Research and education at the Udzungwa Ecological Monitoring Centre in Tanzania

Are you engaged in research or education in a tropical setting that would benefit from a field station with research and teaching facilities?

Then, join us on the 6th of February to delve into the potential research and educational opportunities offered by the Natural History Museum of Denmark co-managed field station — the Udzungwa Ecological Monitoring Centre.

At the meeting, Nikolaj Scharff from The Natural History Museum of Denmark will introduce the field station, the area, the activities, and the potential for research and education.

Please register here.
This meeting is open to all researchers at the University of Copenhagen.

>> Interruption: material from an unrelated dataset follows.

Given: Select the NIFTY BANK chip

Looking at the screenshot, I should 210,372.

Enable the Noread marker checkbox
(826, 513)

About the Udzungwa Ecological Monitoring Centre - A Field Station in Tanzania

The Natural History Museum of Denmark is co-managing a field station in Southern Tanzania, on the border to the Udzungwa Mountains National Park. The station was established in 2006 and is owned by the Tanzania National Park Authority (TANAPA). The mission of the field station is to promote and facilitate biological research and monitoring, as well as increase our knowledge of the outstanding biodiversity of the Udzungwa Mountains. UEMC also supports environmental education and, in general, efforts to increase people’s awareness and appreciation of the park.

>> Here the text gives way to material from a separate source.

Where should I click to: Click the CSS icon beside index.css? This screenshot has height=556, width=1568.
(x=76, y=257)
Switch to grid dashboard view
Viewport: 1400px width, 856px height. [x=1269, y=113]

Since its establishment, the field station has hosted more than 300 researchers and has been running monitoring programs (botany and zoology) in selected forest areas for more than a decade to create long-term data on the status of biodiversity in selected forest areas. The field station also conducts environmental education in several schools in the area, provides technical assistance to the park to boost ecological monitoring, conducts or facilitates training programs (capacity building), and facilitates international research programs.

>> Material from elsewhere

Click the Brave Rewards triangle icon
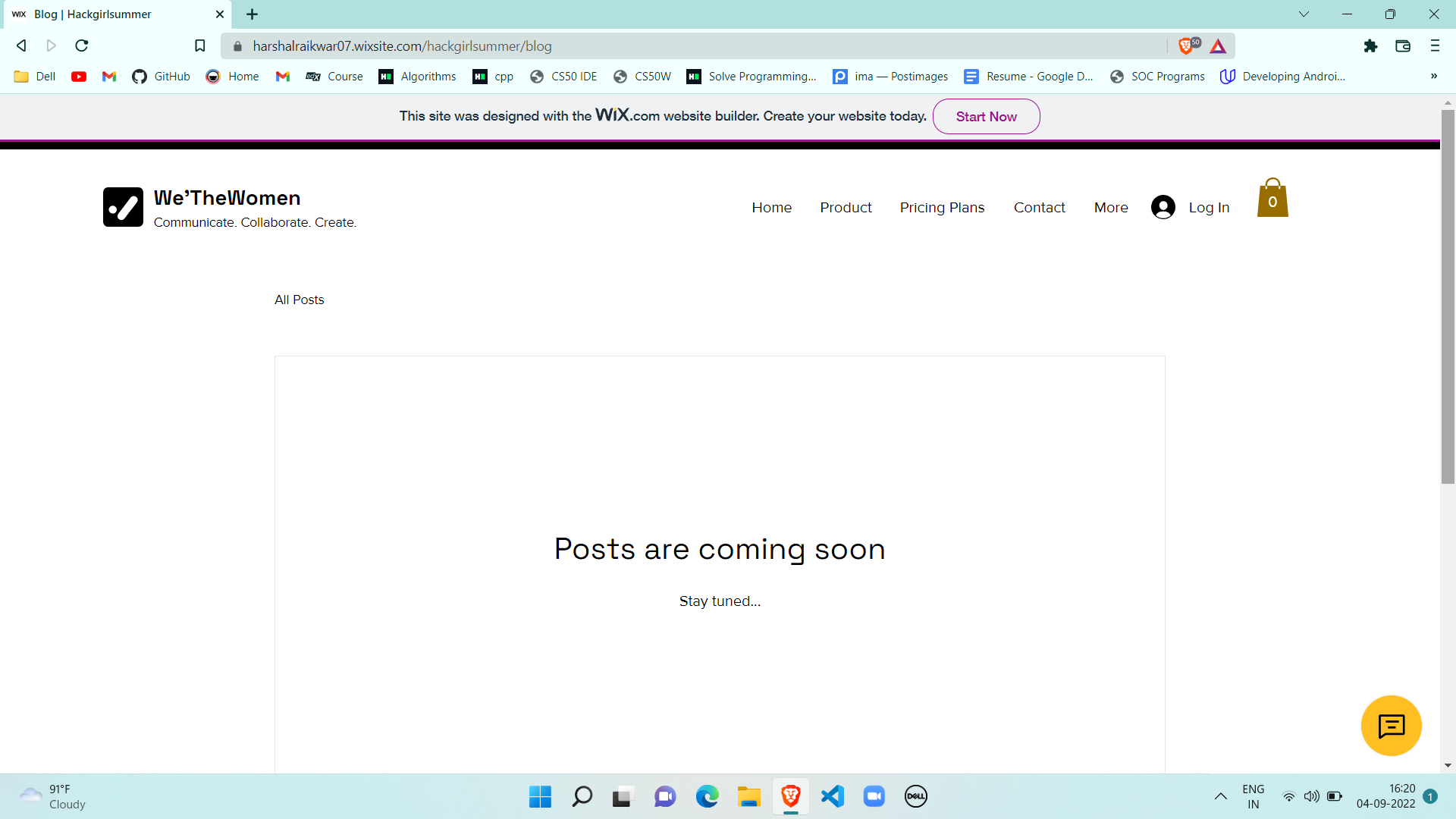Image resolution: width=1456 pixels, height=819 pixels. 1218,46
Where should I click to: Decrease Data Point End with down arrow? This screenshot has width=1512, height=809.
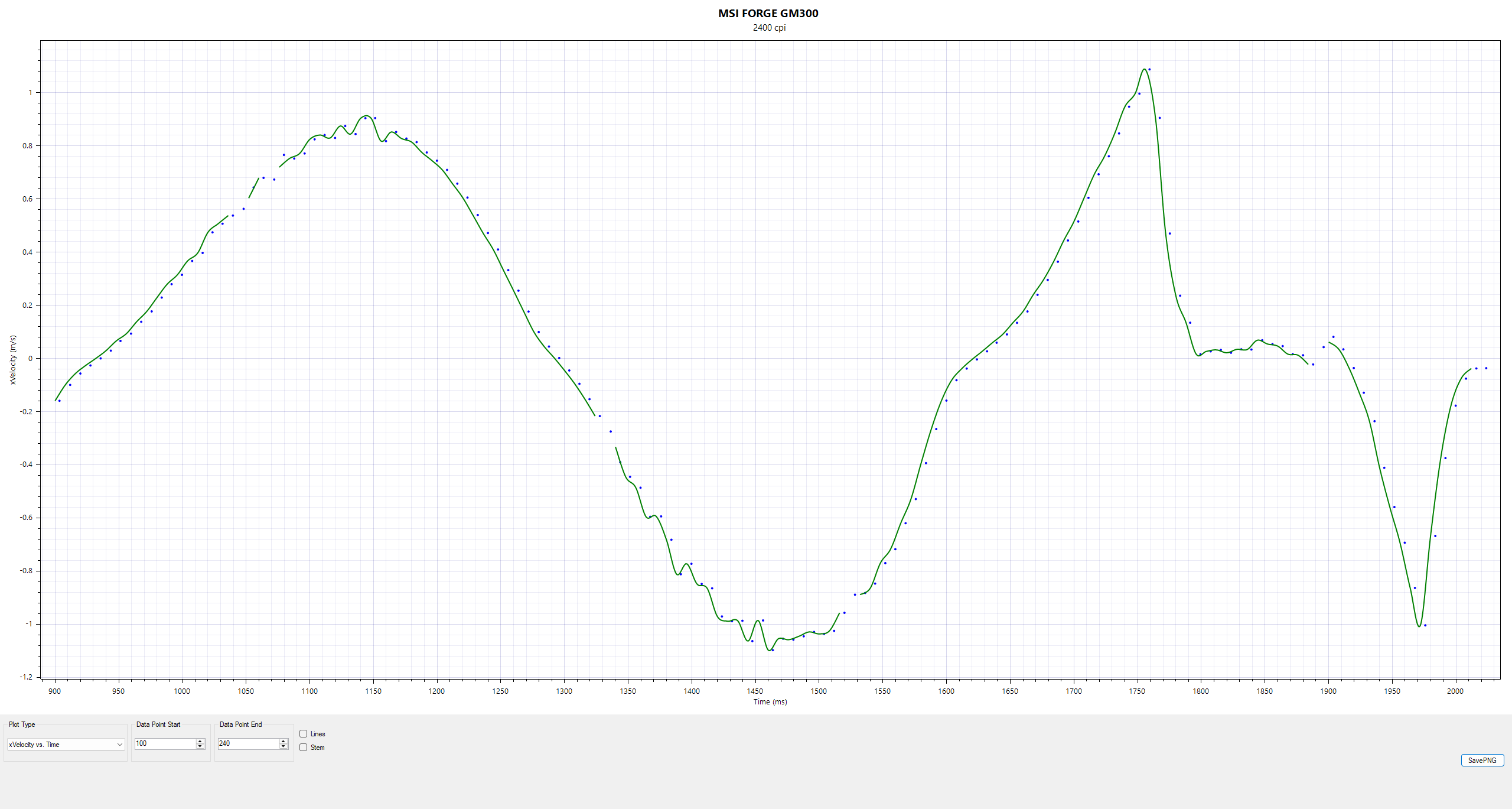tap(284, 746)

The Udzungwa Mountains is part of a biodiversity hotspot in East Africa, and researchers from the Natural History Museum of Denmark have been active there since 1968. Little is known about the biodiversity, but two new large primates (Mangabeys) have been discovered and described from these forests within the last 40 years. Such discoveries show how little we know about these forests. The field station is located in a heavily populated strip of land sandwiched between two national parks – The Udzungwa Mountains National Park (rainforest) and The Selous Game Reserve (savannah).